Drainage holes — the essential feature of a planter
During monsoon seasons, water accumulates quite substantially in the planter.
This can result in a great many issues. It can deplete the oxygen supply in the root system, causing the overgrowth of harmful bacteria. If water sits for extended periods, the rood system will become damaged and result in a weaker succulent with lots of fallen and swollen leaves. This becomes an even worse problem when the sun comes out, as the water in the planter will heat up and cause the leaves to fall off.
Water cannot escape the planter when the drainage holes are too small. Having some drainage holes are better than none but, as time goes on, the root system may grow enough to block the hole and prevent water from escaping normally.
If possible, select planters with a larger drainage hole. If the hole is small, pay extra attention to the roots so that when repotting your succulent in the future is possible.
Planters with saucers — pay attention to the material of the planter.

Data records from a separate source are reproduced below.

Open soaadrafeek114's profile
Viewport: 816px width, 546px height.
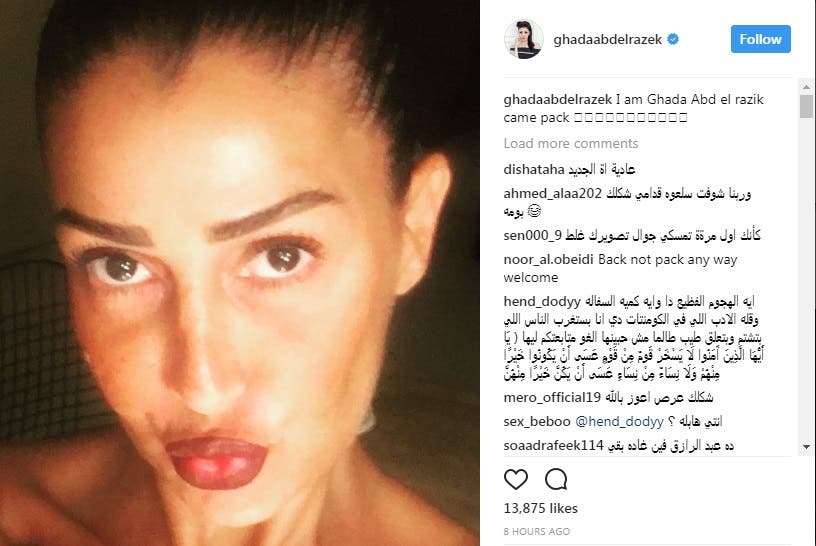pos(553,446)
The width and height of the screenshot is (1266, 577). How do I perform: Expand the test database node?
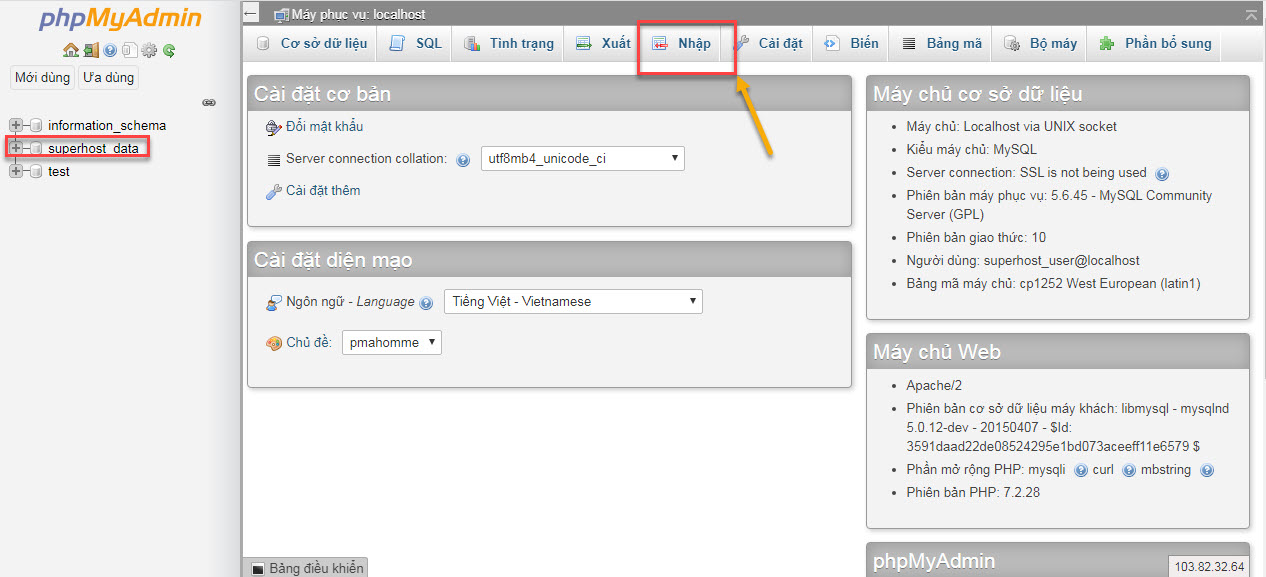[x=16, y=171]
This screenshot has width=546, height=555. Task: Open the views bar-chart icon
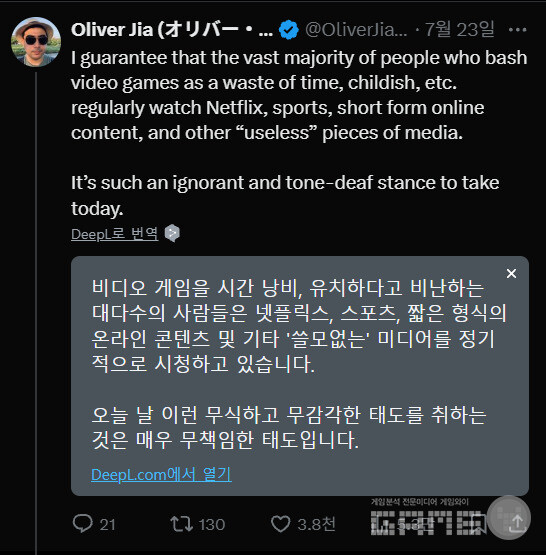381,525
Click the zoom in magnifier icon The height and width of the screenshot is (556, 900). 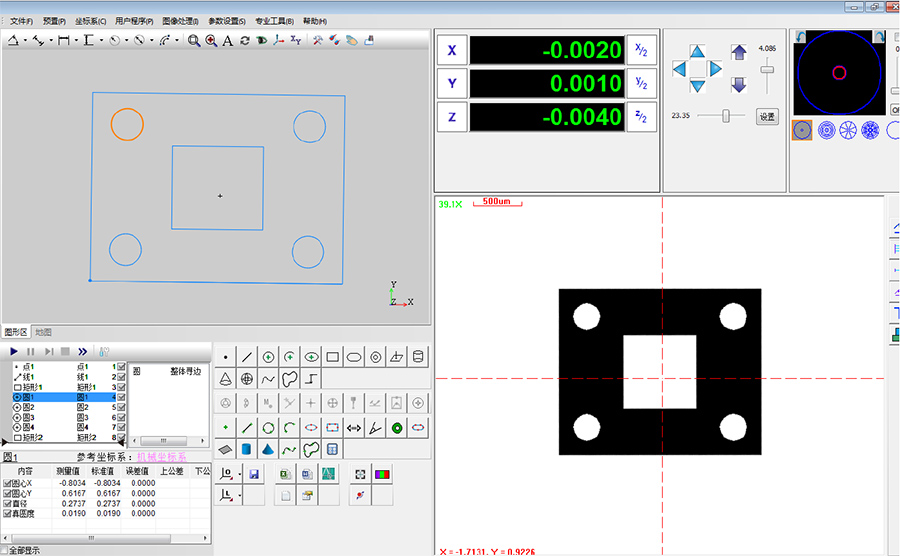pyautogui.click(x=211, y=41)
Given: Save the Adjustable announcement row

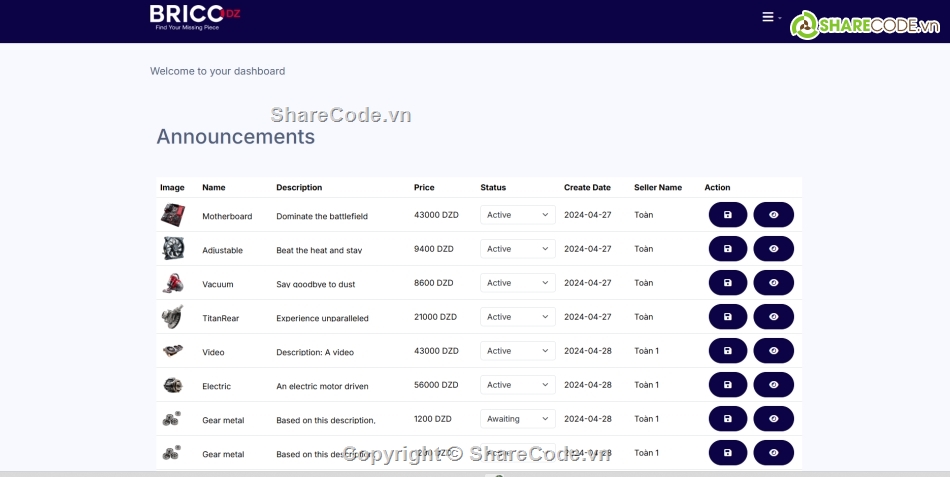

Watering plants indoors may be a little messy if there is no structure to catch the water that flows through the planter. This is why many people opt for planters that have a saucer underneath. When selecting this type of planter, it is vital to check the material of the planter and saucer. What the planter and saucer are made of can affect water drainage efficiency.
Planters that are smooth or glossy with no space between the bottom of the planter and the saucer will have a more challenging time draining water. They are also less effective at promoting ventilation since their surface is so smooth and doesn't allow proper airflow. An excellent suggestion is to buy planters with feet on the bottom so that both water and oxygen flow in and out more efficiently, allowing the soil to dry better in-between watering sessions.
Beware of pretty planters.
It may be tempting to select a planter based on its aesthetic appeal and how well it will match your home décor. Unfortunately, many of these planters are created solely for their looks and don't consider your plant's health.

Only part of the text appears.